Work done by the restoring force while displacing the particle from the mean position \((x=0)\) to \(x=x\) :

The work done by restoring force when the particle has been displaced from the position \(x\) to \({x}+{dx}\) is given by
\(
d w=F d x=-k x~ d x
\)
\(
\begin{aligned}
& w=\int d w=\int_0^x-k x~ d x=\frac{-k x^2}{2} \\
& =-\frac{m \omega^2 x^2}{2} \quad \left[k=m \omega^2\right]
\end{aligned}
\)
\(
=-\frac{m \omega^2}{2} A^2 \sin ^2(\omega t+\phi)
\)
Potential Energy = -(work done by restoring force)
Potential Energy \(U=\frac{m \omega^2 x^2}{2}=\frac{1}{2} k x^2=\frac{m \omega^2 A^2}{2} \sin ^2(\omega t+\phi)\)

Special cases:

• Potential energy is maximum at the extreme position, i.e. at \(x= \pm A\)
  \(
  U_{\max }=\frac{1}{2} m \omega^2 A^2
  \)
  Potential energy is minimum (zero) at the mean position, i.e. at \(x=0, U_{\min }=0\)
• In terms of time Potential energy of a particle executing SHM at any time \(t\) is given by
  \(
  U=\frac{1}{2} m \omega^2 A^2 \sin ^2 \omega t
  \)
  The potential energy versus time graph is given below

From the graph, it is clear that at mean position (i.e. \(x=0\) or \(t=0, T / 2, T \ldots)\), potential energy is minimum and at extreme position (i.e. \(\mathrm{t} x= \pm A\) or \(t=T / 4,3 T / 4\) ), its value is maximum. Clearly, twice in each cycle, potential energy acquires its peak values.
Hence, the potential energy is the periodic function of time with a period of \(T / 2\).

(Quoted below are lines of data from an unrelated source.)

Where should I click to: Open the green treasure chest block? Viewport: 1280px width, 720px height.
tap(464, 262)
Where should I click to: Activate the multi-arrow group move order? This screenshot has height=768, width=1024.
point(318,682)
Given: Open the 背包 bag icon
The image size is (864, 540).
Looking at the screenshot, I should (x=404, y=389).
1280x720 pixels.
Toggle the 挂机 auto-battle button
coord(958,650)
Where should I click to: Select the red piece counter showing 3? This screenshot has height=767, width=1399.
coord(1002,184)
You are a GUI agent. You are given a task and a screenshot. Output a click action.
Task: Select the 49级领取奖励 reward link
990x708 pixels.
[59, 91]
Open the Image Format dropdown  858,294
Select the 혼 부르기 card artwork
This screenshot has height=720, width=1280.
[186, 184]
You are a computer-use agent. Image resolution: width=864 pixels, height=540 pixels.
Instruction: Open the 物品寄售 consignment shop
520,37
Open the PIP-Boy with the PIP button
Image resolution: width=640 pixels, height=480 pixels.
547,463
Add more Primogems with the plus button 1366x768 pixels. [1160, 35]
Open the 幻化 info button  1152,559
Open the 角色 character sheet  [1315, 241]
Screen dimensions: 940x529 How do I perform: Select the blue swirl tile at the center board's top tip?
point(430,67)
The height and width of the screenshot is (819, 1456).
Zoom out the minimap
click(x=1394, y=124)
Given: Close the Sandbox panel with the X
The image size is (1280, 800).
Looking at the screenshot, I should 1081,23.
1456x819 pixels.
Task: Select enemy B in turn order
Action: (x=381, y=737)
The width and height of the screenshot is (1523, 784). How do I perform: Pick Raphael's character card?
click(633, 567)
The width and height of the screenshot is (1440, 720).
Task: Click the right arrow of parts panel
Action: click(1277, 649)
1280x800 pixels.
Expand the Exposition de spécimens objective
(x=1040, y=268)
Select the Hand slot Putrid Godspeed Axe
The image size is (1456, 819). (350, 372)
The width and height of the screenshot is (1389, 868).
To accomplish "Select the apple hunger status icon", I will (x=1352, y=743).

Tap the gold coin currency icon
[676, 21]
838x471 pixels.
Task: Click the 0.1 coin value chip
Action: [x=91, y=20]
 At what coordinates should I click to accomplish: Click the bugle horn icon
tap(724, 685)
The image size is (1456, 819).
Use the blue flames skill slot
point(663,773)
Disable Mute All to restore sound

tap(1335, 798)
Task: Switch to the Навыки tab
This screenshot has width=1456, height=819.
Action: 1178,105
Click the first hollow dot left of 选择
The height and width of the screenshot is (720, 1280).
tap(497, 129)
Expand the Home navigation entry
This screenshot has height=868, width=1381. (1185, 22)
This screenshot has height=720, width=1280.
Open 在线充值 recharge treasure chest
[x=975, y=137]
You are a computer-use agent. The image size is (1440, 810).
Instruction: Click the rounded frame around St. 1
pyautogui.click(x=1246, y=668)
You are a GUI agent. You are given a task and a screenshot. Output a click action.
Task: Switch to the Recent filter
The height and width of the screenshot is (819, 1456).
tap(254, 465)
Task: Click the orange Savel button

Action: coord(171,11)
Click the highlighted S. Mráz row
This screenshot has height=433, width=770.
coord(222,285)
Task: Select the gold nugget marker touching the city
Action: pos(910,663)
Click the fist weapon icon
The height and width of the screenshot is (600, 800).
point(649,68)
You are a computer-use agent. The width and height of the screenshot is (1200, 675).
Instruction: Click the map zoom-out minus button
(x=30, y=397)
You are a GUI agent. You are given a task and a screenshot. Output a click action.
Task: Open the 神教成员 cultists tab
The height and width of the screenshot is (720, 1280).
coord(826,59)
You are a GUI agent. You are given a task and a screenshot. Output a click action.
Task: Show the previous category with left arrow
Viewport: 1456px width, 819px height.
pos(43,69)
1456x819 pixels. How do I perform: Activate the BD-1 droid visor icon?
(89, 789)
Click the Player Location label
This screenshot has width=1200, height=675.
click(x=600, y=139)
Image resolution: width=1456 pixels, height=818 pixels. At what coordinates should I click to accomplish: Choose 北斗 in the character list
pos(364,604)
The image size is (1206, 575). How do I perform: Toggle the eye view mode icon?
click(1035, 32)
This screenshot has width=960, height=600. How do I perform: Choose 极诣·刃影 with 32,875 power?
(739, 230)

Total Mechanical Energy of the Particle Executing Simple Harmonic Motion

The total energy of the system of a block and a spring is equal to the sum of the potential energy stored in the spring plus the kinetic energy of the block and is proportional to the square of the amplitude.
\(
\begin{gathered}
E=KE+U=\frac{1}{2} m \omega^2\left(A^2-x^2\right)+\frac{1}{2} m \omega^2 x^2 \\
E=\frac{1}{2} m \omega^2 A^2 \text { or } E=\frac{1}{2} k A^2
\end{gathered}
\)
which is a constant quantity, i.e. it remains the same at all instants and at all displacement.

The figure below shows the variation of kinetic energy \((K)\), potential energy \((U)\), and total energy \((E)\) as a function of time [shown in Figure (a)] and displacement [shown in Figure (b)] for a particle executing SHM.

\(\therefore\) From the above graph, it can be concluded that

• The total energy remains constant at all \(t\) or \(x\). So, it is shown by a straight line parallel to time.
• Also, \(U=\frac{1}{2} k x^2\) and \(K=\frac{1}{2} k\left(A^2-x^2\right)\), so the graphs of \(U\) and \(K\) versus \(x\) are parabolic.
• Both kinetic energy and potential energy reach maximum value twice, during each period of SHM.
• In the course of motion, kinetic energy increases at the expense of potential energy or vice-versa. Therefore, we may say that during an oscillation, there is a continuous exchange of kinetic and potential energies.

Important points regarding energy in SHM

• The frequency of oscillation of potential energy and kinetic energy is twice as that of displacement or velocity or acceleration.
• The average value of kinetic energy and potential energy is
  \(
  \begin{aligned}
  KE_{\mathrm{av}} & =U_{\mathrm{av}} \\
  & =\frac{1}{2} E=\frac{1}{4} k A^2
  \end{aligned}
  \)

Example 1: The potential energy of a particle executing SHM is 2.5 J when its displacement is half of the amplitude, then determine the total energy of the particle.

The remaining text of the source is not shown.